読解用抜粋:
—————
木村拓哉(52)が20日、山田洋次監督(94)の新作映画「TOKYOタクシー」(11月21日公開)本編にも東京の名所として出てくる東京タワーで、自ら運転するタクシーに倍賞千恵子(84)を乗せて登場した。
「TOKYOタクシー」は、24年に日本アカデミー賞外国作品賞を受賞した22年のフランス映画「パリタクシー」(クリスチャン・カリオン監督)が原作。さえない日々を送る個人タクシー運転手が偶然、乗せた人生の終活に向かうマダムとの出会い、1日、旅をする姿を描いた。木村は個人タクシー運転手の宇佐美浩二、倍賞は85歳の高野すみれを演じた。
—————
データ抜粋:
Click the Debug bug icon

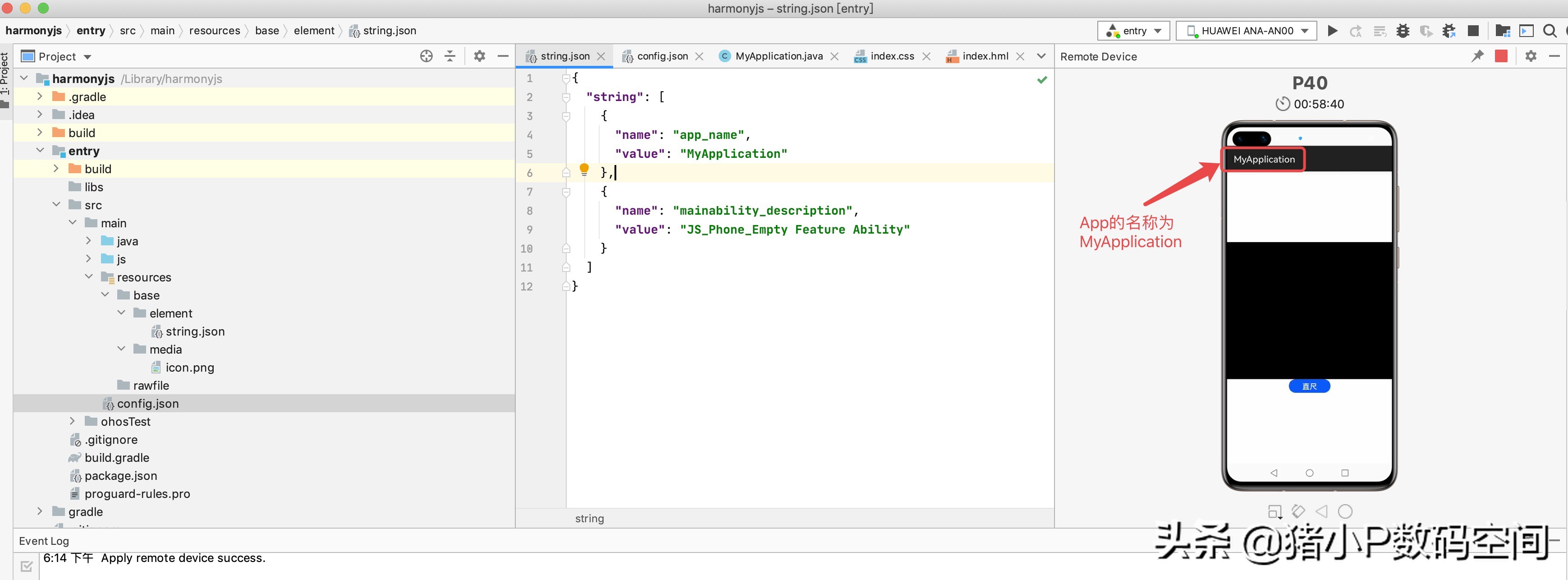point(1403,31)
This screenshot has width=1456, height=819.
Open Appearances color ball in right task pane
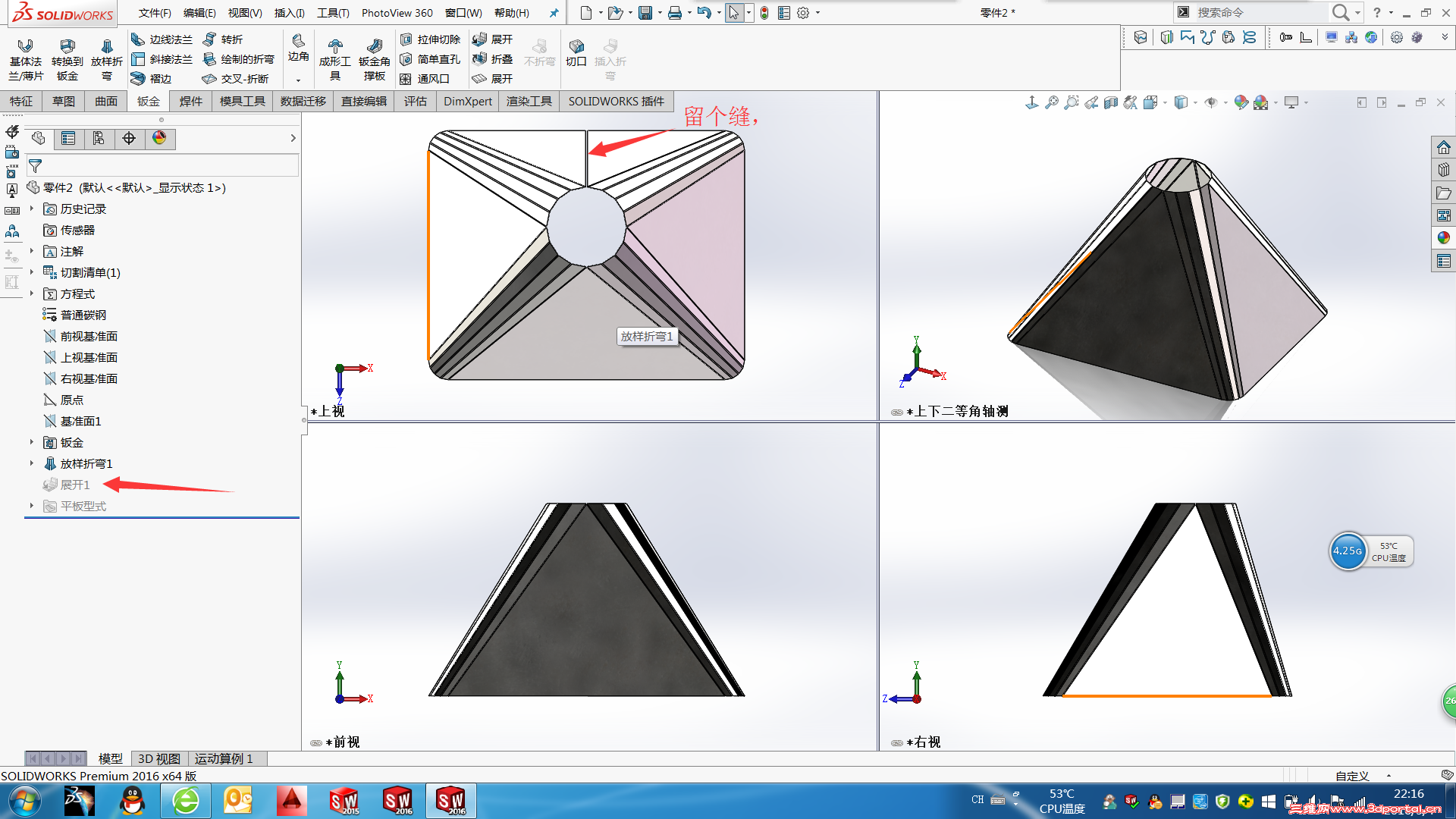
—————
練習問題:
1: 映画「TOKYOタクシー」に関する記事によると、木村拓哉と倍賞千恵子が登場した東京タワーは、この映画とどのような関わりを持つ場所ですか。一、二文で説明してください。
2: 映画「TOKYOタクシー」に関する記事を、最後の文の後から書き継いでください。

解答一覧:
1: 東京タワーは、映画「TOKYOタクシー」の本編にも東京の名所として登場する場所です。

2:
この日は「タクシーセレモニー」と題し、撮影で実際に使用し、劇中で旅をした「宇佐美タクシー」に乗って、黒のスーツを着た木村がさっそうと登場。倍賞をエスコートし、手をつないでピンクカーペットのど真ん中に立った。両サイドを埋め尽くした女性のファンからは黄色い歓声が巻き起こった。
倍賞は、木村の運転について聞かれ「安心しておりました。すごく真面目な方なので『前からかな、後ろからかな』と…。運転が、お上手なので安心して乗っておりました。素晴らしい運転で」と絶賛した。木村は、2月から4月まで東京近郊で行われた撮影以来の運転だと明かし「懐かしいなと。劇中は(倍賞が)後部座席でお座りになる。助手席に乗っていただくのは雰囲気が違う。皆さまの前に出ることができて、うれしかったです」と笑みを浮かべた。
その上で、木村は「(蒼井)優ちゃんからは『できるならバックでお願いします』と言われましたが、ぶっつけ本番なので、前から…」と、倍賞が演じたすみれの若き日を演じた蒼井優(40)から、この日の運転を前にツッコミが入ったと明かした。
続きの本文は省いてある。